Dr. Leah Chase, professor of biology and chemistry at Hope College, has been presented one of two 2020 Janet Andersen Lecture Awards by the Midstates Consortium for Math and Science.

The awards honor faculty at consortium-member colleges and universities who have vigorous research programs involving undergraduates, who are engaged and skilled teachers, or who create interdisciplinary research opportunities for undergraduate students.

The recognition is especially meaningful for Chase, for whom Andersen had been a colleague, friend and mentor. Andersen was a member of Hope’s mathematics and statistics faculty for 14 years before dying of injuries sustained in an automobile accident in November 2005. Andersen had directed the consortium for five years, and the organization established the award in 2008 to honor her dedication and commitment to her work with students and faculty in her teaching, research and service.

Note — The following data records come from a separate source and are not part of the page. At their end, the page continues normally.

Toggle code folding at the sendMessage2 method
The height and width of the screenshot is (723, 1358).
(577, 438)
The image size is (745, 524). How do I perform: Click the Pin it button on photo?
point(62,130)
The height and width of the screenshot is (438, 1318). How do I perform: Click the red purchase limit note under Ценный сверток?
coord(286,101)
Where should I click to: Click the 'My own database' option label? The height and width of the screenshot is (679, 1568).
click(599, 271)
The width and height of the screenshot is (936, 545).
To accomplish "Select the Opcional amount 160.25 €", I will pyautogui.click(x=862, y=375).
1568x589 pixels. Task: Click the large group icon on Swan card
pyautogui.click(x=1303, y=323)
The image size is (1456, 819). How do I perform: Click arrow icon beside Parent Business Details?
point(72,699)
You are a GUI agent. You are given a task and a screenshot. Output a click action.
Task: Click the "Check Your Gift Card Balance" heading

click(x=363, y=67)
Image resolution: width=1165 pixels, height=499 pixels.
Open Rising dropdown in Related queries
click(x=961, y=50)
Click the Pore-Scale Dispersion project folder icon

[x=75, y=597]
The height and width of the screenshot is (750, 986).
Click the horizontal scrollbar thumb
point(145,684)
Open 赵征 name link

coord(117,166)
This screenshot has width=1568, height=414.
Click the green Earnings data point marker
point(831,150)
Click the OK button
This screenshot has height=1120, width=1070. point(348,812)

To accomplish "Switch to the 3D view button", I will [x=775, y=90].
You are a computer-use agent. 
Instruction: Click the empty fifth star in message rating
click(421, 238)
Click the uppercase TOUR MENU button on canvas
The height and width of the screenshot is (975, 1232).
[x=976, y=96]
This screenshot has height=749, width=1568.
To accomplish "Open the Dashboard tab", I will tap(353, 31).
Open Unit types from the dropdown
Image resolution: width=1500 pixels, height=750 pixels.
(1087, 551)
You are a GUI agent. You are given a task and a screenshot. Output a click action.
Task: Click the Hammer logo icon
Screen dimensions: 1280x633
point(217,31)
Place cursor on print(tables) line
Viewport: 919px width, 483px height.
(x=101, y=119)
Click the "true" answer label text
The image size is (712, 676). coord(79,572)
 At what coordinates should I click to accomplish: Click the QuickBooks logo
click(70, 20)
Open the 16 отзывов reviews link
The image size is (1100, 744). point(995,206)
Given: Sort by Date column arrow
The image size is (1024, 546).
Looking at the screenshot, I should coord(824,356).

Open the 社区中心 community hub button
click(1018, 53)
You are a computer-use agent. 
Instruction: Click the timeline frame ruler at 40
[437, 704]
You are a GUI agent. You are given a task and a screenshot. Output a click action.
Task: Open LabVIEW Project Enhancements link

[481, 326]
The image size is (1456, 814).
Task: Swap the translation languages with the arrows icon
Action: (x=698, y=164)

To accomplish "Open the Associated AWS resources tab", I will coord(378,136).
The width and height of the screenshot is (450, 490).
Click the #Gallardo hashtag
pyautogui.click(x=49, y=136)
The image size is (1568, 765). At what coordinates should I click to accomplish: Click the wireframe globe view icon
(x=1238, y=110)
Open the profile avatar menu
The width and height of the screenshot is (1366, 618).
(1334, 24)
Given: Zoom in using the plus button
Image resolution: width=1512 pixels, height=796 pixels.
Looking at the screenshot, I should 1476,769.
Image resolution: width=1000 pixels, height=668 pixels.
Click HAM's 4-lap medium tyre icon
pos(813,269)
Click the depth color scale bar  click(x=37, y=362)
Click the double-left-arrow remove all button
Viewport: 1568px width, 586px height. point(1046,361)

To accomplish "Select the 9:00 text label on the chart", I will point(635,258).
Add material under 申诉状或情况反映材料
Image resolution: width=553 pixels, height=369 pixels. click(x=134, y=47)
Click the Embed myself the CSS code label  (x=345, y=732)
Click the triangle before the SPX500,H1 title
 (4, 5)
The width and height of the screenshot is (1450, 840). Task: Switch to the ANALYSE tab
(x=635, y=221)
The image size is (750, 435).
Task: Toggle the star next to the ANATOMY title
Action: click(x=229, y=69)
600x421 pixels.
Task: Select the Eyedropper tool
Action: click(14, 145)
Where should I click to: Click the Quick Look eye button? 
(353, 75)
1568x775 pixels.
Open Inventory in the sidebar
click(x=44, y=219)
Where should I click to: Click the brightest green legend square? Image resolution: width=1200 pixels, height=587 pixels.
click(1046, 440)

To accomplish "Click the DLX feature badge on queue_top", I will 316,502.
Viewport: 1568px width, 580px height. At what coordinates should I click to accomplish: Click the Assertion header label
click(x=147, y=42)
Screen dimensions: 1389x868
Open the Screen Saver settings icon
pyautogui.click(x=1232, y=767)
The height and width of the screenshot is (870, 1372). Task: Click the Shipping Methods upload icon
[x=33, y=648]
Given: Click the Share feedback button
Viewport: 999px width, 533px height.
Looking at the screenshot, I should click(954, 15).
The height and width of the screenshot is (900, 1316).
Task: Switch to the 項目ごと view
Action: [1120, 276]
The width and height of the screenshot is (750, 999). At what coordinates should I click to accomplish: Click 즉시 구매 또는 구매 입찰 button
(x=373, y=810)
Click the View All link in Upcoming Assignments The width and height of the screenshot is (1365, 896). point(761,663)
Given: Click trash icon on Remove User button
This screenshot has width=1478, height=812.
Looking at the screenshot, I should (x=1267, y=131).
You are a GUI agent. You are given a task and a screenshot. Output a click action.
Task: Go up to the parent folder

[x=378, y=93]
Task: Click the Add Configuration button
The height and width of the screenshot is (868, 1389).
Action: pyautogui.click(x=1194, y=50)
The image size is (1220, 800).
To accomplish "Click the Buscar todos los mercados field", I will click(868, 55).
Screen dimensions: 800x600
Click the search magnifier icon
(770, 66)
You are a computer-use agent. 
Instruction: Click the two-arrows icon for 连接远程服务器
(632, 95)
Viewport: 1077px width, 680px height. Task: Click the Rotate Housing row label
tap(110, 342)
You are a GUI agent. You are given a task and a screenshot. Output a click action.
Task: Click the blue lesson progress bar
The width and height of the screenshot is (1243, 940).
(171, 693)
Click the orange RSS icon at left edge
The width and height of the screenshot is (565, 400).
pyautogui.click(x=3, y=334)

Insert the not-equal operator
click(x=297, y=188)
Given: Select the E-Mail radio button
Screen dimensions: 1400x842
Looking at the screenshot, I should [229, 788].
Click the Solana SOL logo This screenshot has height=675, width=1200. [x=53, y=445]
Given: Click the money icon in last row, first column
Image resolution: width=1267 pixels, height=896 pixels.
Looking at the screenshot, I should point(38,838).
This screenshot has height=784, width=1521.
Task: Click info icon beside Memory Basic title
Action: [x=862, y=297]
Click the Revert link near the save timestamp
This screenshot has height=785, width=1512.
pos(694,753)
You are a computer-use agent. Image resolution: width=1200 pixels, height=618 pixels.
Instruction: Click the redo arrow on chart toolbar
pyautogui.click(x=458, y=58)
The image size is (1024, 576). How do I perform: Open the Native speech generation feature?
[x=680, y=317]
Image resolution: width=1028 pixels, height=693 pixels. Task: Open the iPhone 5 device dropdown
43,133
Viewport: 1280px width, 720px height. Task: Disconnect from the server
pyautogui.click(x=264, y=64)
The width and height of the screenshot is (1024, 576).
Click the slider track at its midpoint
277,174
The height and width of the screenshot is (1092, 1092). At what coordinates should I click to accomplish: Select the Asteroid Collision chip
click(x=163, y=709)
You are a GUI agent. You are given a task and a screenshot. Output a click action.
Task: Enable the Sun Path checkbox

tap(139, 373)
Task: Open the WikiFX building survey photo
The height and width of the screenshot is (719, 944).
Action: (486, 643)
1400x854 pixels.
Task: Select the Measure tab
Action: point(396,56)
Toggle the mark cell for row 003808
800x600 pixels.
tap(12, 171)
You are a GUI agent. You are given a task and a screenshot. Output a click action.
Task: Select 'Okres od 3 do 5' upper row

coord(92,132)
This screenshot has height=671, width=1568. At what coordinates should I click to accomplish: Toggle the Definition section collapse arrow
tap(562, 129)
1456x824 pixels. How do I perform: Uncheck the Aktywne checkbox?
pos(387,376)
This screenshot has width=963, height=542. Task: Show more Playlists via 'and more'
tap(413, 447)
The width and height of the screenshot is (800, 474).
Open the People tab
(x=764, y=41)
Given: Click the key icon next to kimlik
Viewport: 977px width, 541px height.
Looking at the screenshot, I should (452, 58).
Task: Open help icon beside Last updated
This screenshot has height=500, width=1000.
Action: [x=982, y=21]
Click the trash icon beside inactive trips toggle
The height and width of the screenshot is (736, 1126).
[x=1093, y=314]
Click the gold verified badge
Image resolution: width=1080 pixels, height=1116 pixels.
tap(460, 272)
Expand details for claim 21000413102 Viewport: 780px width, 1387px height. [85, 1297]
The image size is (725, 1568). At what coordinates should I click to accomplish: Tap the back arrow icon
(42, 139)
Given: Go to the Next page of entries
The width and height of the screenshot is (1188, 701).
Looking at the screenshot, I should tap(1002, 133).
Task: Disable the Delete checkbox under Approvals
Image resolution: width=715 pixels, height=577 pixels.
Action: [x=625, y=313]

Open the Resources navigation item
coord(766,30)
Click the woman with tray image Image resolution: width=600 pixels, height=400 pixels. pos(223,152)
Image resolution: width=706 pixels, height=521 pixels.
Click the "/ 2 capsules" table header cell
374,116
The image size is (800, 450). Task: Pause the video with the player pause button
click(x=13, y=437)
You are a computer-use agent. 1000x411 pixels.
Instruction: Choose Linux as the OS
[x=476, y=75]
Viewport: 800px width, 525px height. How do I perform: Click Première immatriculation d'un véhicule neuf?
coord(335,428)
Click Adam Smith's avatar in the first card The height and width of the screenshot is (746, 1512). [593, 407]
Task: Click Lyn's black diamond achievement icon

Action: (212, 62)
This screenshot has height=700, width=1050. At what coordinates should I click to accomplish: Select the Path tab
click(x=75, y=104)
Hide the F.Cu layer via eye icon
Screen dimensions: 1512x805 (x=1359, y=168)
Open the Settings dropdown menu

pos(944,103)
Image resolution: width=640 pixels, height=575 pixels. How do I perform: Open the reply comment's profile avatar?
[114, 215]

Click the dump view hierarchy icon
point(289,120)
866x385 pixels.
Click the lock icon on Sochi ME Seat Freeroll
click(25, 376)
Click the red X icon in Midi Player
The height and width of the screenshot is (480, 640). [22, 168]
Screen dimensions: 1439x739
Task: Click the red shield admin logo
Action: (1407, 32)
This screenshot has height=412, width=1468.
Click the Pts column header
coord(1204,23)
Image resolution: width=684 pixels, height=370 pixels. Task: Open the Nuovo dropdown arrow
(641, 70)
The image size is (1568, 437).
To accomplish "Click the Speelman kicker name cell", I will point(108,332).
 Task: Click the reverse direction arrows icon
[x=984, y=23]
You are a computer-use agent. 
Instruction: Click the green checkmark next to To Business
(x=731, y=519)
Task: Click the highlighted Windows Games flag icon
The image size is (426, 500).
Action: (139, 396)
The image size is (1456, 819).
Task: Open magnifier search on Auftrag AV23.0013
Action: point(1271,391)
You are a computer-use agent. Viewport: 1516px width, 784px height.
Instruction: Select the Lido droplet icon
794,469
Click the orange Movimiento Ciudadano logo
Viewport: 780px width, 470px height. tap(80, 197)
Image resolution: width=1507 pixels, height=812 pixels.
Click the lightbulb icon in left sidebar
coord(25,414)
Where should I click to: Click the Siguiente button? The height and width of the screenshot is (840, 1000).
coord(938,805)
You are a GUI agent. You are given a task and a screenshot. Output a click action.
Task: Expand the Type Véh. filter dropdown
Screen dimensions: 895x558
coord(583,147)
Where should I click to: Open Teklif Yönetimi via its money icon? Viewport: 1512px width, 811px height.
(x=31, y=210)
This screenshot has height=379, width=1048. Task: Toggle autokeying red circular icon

“My first interdisciplinary research collaboration was actually with her,” said Chase, who joined Hope’s faculty in 2000. “We co-taught mathematical biology one year, and then we began a project using mathematical modeling to study the activity of a membrane transporter that is important in the antioxidant defense used by cells. She passed away within a year of starting that project. For this reason, this award is particularly meaningful to me since she was such a great friend and early mentor in my career.”

The consortium annually recognizes one recipient in the area of biological sciences and psychology, and one in the area of physical sciences, mathematics and computer science. The recipients are invited to speak during the consortium’s annual Undergraduate Research Symposia, but because the 2020 events were canceled due to the COVID-19 pandemic the organization will arrange for this year’s honorees to speak at a later date.

Chase led the development of the college's neuroscience program, which became a minor in 2004 and major in 2019, and served as the program's director for 13 years. She teaches courses in neuroscience, biochemistry, and introductory biology and chemistry, and mentors students through collaborative research. Her research focuses on two areas of neuroscience: 1) the biochemical mechanisms neurons (including those involved in Parkinson’s disease) use to protect themselves from oxidative stress and 2) the neurochemical changes that are associated with neuropsychiatric disorders, such as bipolar disorder.

She has received a variety of external grants in support of her research and development of the neuroscience program, including from the Campbell Foundation and the National Science Foundation. Her support from the NSF included grants in 2002, 2006, and 2009 to create the college’s initial laboratory course in neuroscience, to obtain instrumentation to support her research program, and a research award to support her antioxidant-focused research project, respectively.

In 2019, Hope presented her with its Ruth and John Reed Faculty Achievement Award, which recognizes members of the faculty who are superior teachers and have also contributed significantly in some other area of professional life. The college named her a Towsley Research Scholar, a four-year award, in 2003.

Among other professional activity, she is a member of the Society for Neuroscience. the American Society for Biochemistry and Molecular Biology, and the Faculty for Undergraduate Neuroscience FUN. She currently serves as the Vice President of the Campbell Foundation and was a past governing member of FUN.

Prior to joining the Hope faculty, Chase conducted postdoctoral training at the University of Minnesota, where she had completed her doctorate in biochemistry in 1999. She completed her Bachelor of Science degree at the University of Michigan-Flint in 1993.

The Midstates Consortium for Math and Science was founded by the Pew Charitable Trusts in 1988. The consortium seeks to improve undergraduate science and mathematics education by providing high-quality and flexible professional development opportunities for students and faculty at the member institutions. Major activities include two annual symposia on undergraduate research hosted at Washington University and the University of Chicago, faculty development workshops, and exchange programs that support visits of students and faculty members to other member schools to give presentations or to enhance research collaborations.

Hope is one of 13 colleges and universities that are members of the consortium. The others are Beloit College, Carthage College, Colorado College, Grinnell College, Gustavus Adolphus College, Knox College, Lawrence University, Luther College, Macalester College, St. Olaf College, the University of Chicago and Washington University in St. Louis.